Making blogging easy
News from a summerish Typo
This has been 4 months since Typo 5.3 release, and this calm month of July may be the perfect occasion to look at what happeded on the Typo planet.
Cyril and I have been quite busy lately. He quited his job and started a new adventure in a new company. Cyril also moved to Paris, which is great as we’re now able to gather and work together, when we have time. He’s also been dedicating more time to Oupsnow, a bug tracker he’s writing in Merb. I’ve also been quite busy lately, starting lots of Rails projects around Twitter, having less and less free time left by my daily job, and starting a number 3, delivery due next December, so I’ll have to move soon. And that takes a lot of time too.
Hopefully, we had many contributors who came to help us while we were too busy to care about Typo. Erik Ostrom updated Wordpress converter, Michael Reinsch fixed some bugs and did some nice refactoring, and Wei Jen Lu did a fantastic job on translating Typo to Chinese. Wel also had a couple of people submitting patches fixing bugs on Lighthouse. May they be all thanked for the great job they did.
Our main concern lately has been reducing Typo memory footprint. We’ve already dropped lots of useless code and fixed a few bugs, even though there’s still lots of work to be done.

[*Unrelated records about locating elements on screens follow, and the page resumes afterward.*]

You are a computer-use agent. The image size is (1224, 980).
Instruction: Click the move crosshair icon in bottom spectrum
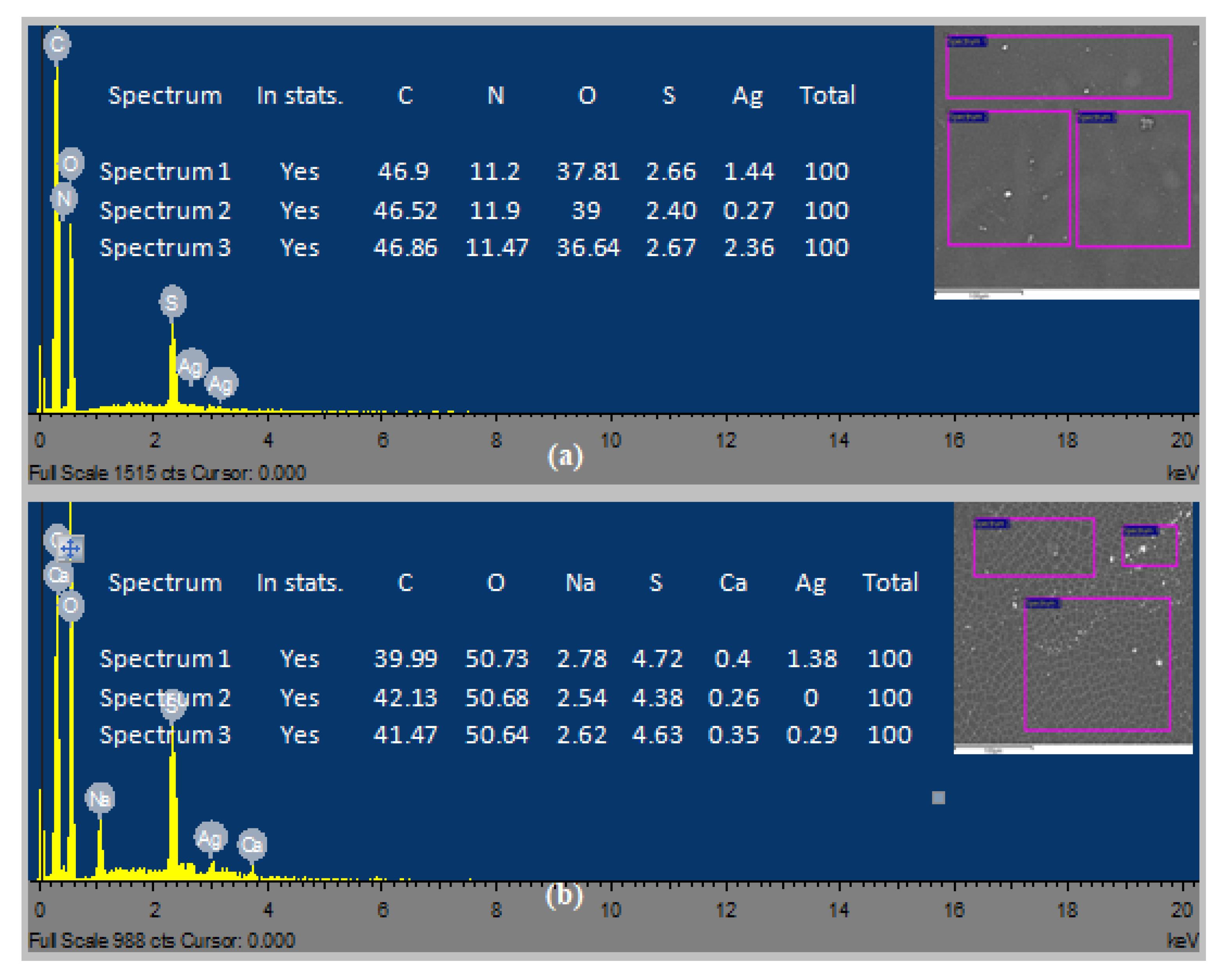point(71,549)
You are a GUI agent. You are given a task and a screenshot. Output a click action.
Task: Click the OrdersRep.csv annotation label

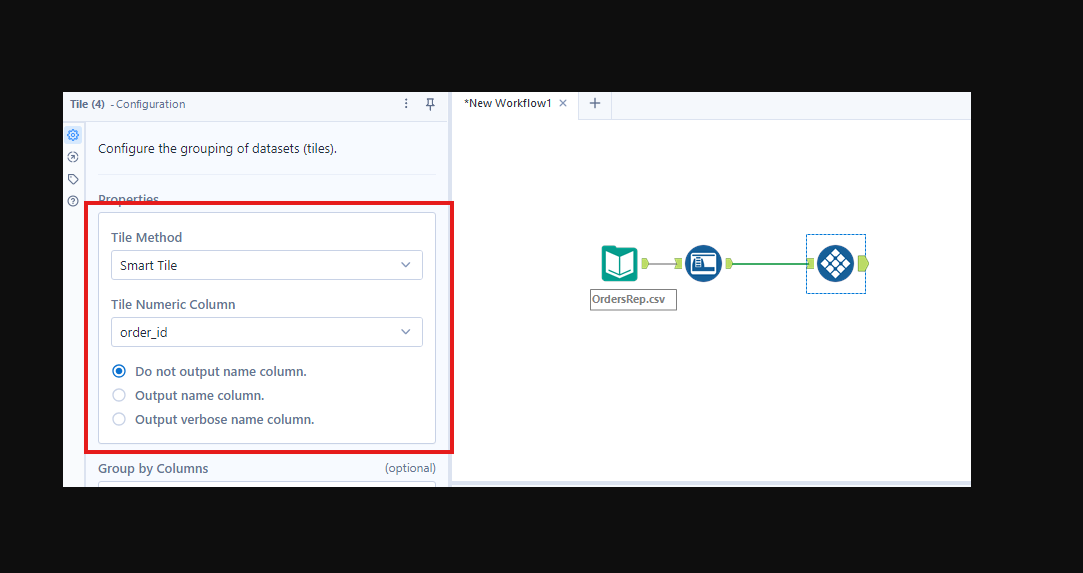pyautogui.click(x=633, y=299)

By useless code, we mean 3 things:
Removing dead code that is no longer called anywhere. And there was plenty of it, trust me. Typo is an old house, inhabited by lots of different people, and every house needs a bit of cleaning sometimes.
Code that’s trying to reinvent the wheel when the same functionnality has been integrated into Rails for a while now. I know we still carry a lot of this one, and we still have a lot of refactoring to do.

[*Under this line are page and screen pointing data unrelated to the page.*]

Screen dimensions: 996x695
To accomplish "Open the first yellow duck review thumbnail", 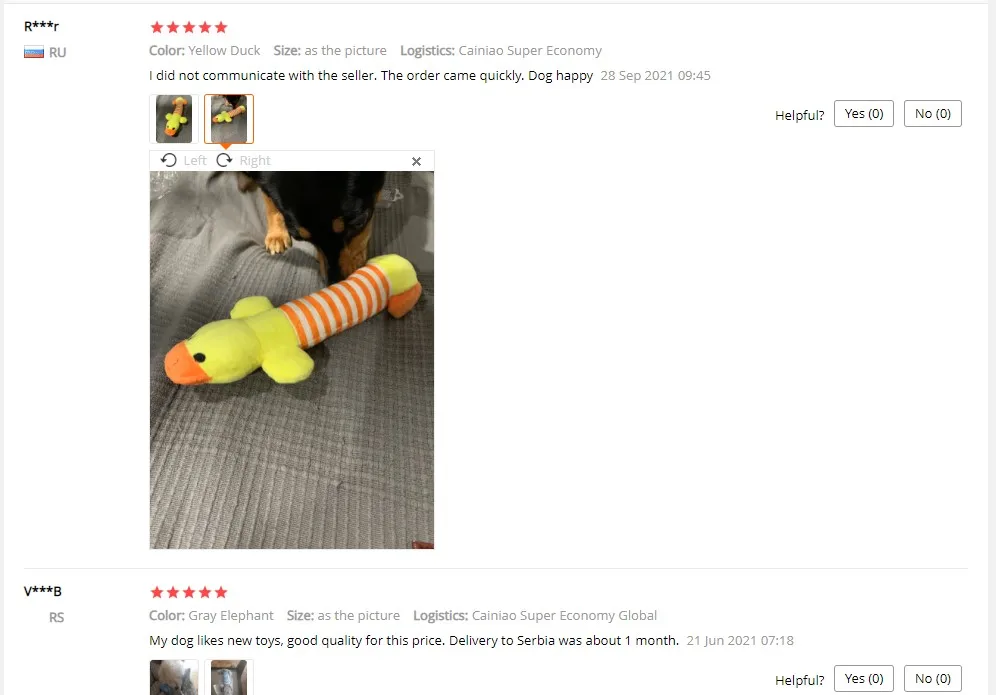I will click(173, 119).
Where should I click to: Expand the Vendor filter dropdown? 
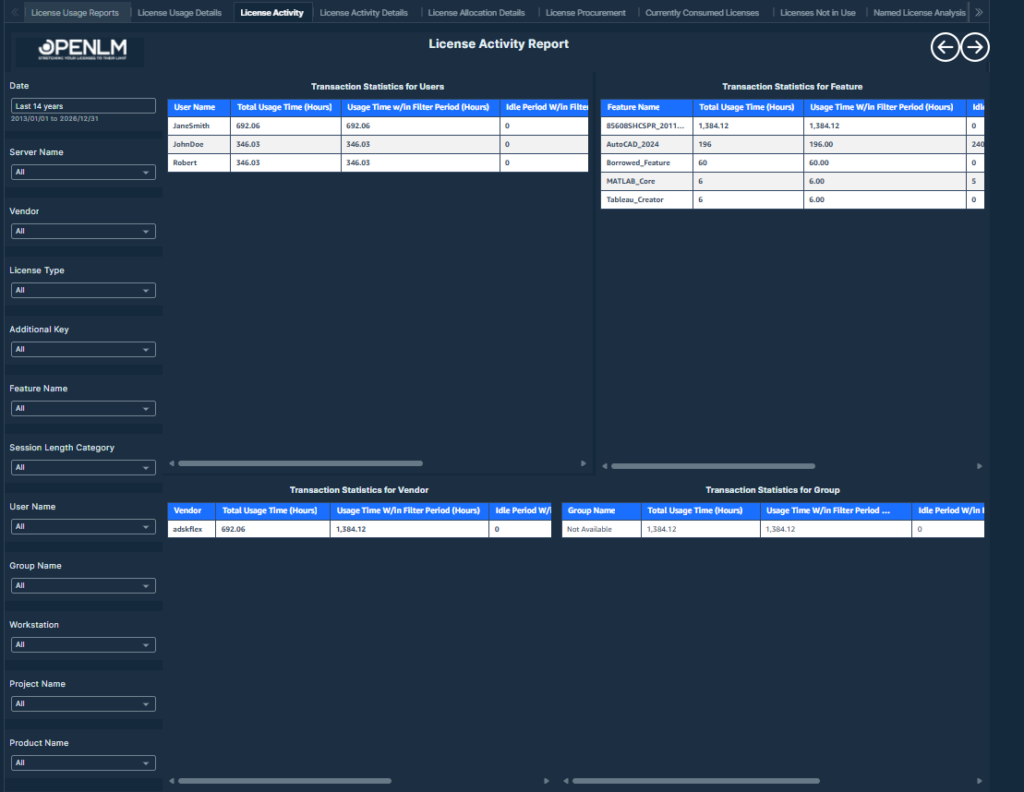(x=83, y=231)
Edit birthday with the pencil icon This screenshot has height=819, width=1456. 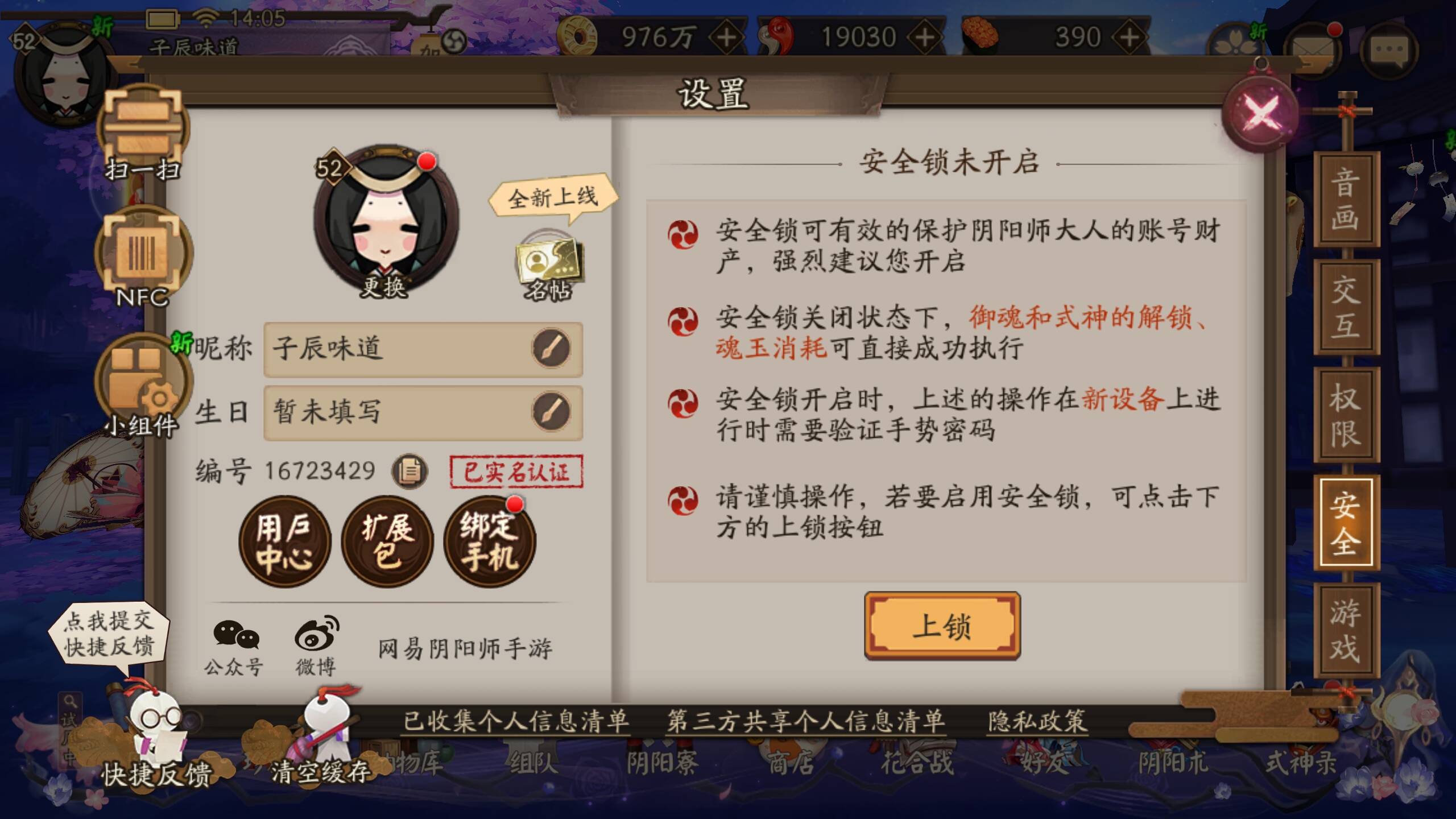coord(551,412)
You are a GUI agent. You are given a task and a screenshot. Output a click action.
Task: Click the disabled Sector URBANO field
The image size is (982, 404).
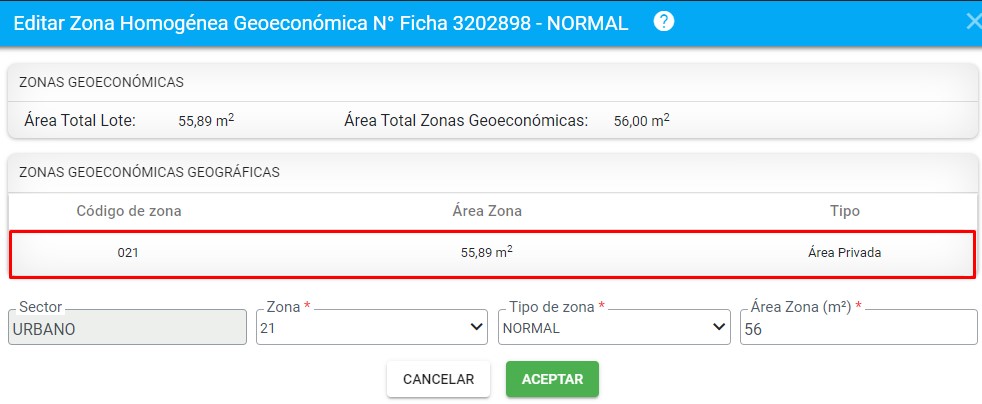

Code that should simply not be in a blogging engine core and can be moved elsewhere as a plugin. Deciding what to keep and what to drop is not always easy, but that’s the usual step in the life of a software.

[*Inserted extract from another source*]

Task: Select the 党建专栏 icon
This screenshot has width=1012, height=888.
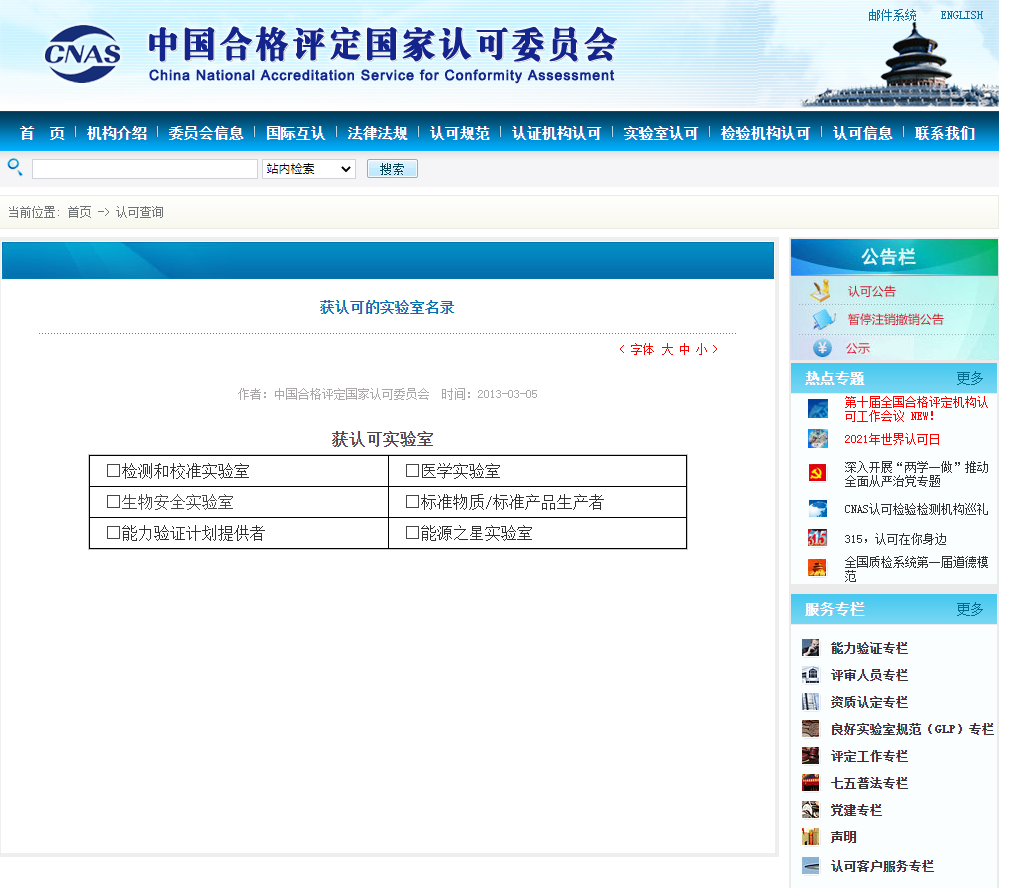Action: (810, 809)
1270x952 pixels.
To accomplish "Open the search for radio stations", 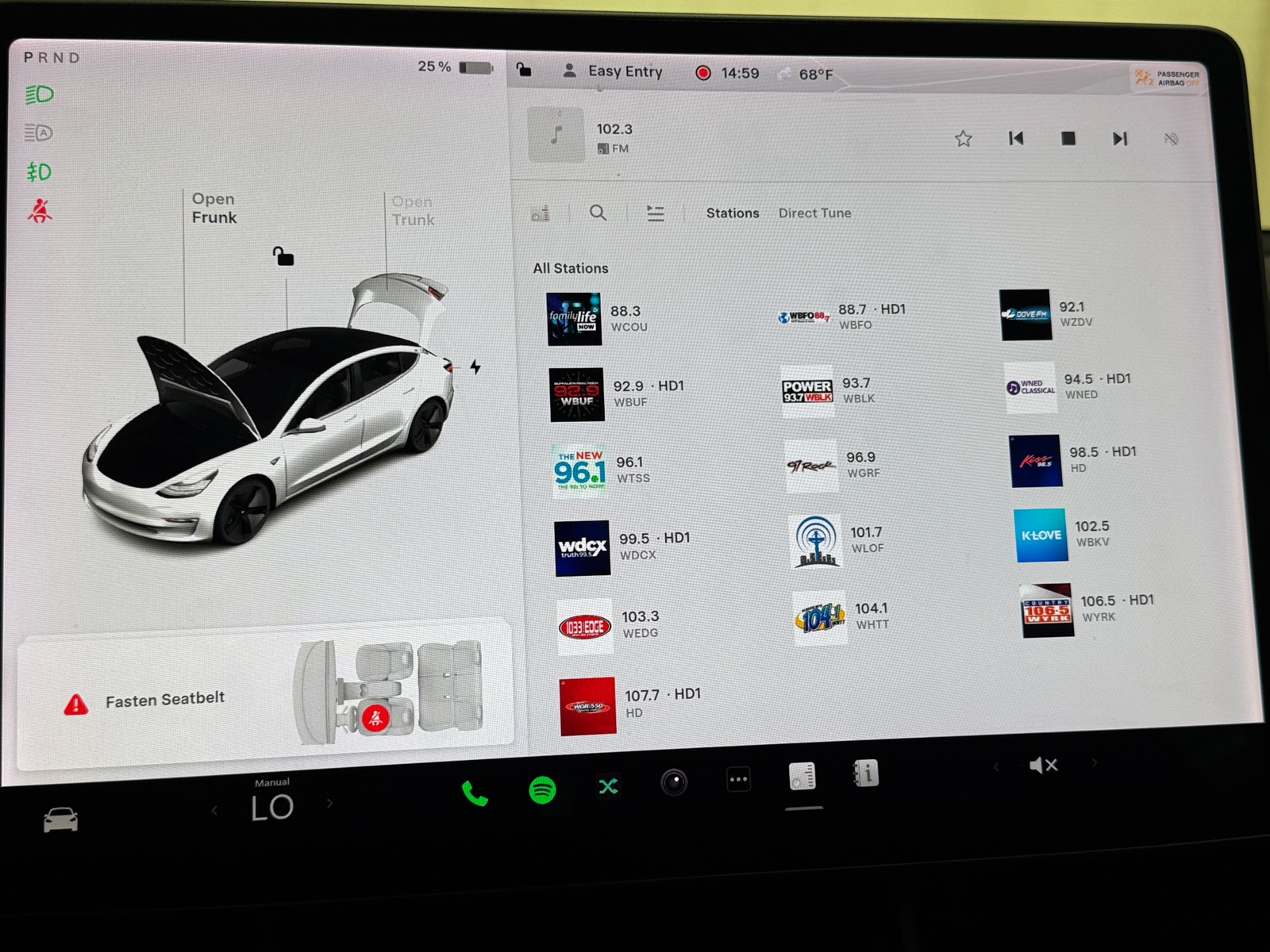I will coord(598,213).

I’m not really sure yet, but I don’t think Typo next release will carry any major feature. Instead, we’re focusing on performance improvement, bug fixes and usability improvement here and there. I guess it’s a needed step to take before restarting on a fresh, clean ground.
The long road to 5.0.4
Guess what? We’re not dead, and we’re even working on Typo next minor release which should be 5.0.4.
Last week-end, we finally added tag administration, after integrating Cyril Mougel’s tag autocompletion. You can now edit tags, delete them, and you will soon be able to merge them.
We’ve also fixed some of the remaining bugs, leaving Typo with only 3 open bugs now. We now there’s still much to do, and we’ll run extensive tests to find remaining naughty bugs.
There is still lot to do and guess what ? You can even help us submitting patches (and tests, never forget tests).
Doc
We know how much our doc is outdated, and the next release will change this for 3 major docs:
- Typo user guide.
- Typo install guide.
- Typo theming guide.
Converters
If we had to find a single common point between our doc and our doc, it would certainly be not being up to date at all. Wordpress and Movable Type have evolved as we were evolving too, and converters were left aside since 4.0.
We now need to update these converters to reflect last Wordpress and Movale Type version, and allow people to switch from them to Typo. A migration doc should also be written.
Multiple users
Multiple users has been on our TODO list for a long time now, and is still slowly going its way. It will be made in 2 times : multiple users with profiles and grants, then per users settings for the whole blog.
More admin tweaking
I’m still unsatisfied with the current admin and plan to improve it a bit. I’ve asked a designer frend of mine to help make the current one cleaner while keeping it the way it is, which mostly implies CSS tweaks.
I also want the admin to be the simplest possible, following the Habari project path I really felt in love with in terms of usability.
And last but not least, more dashboard information.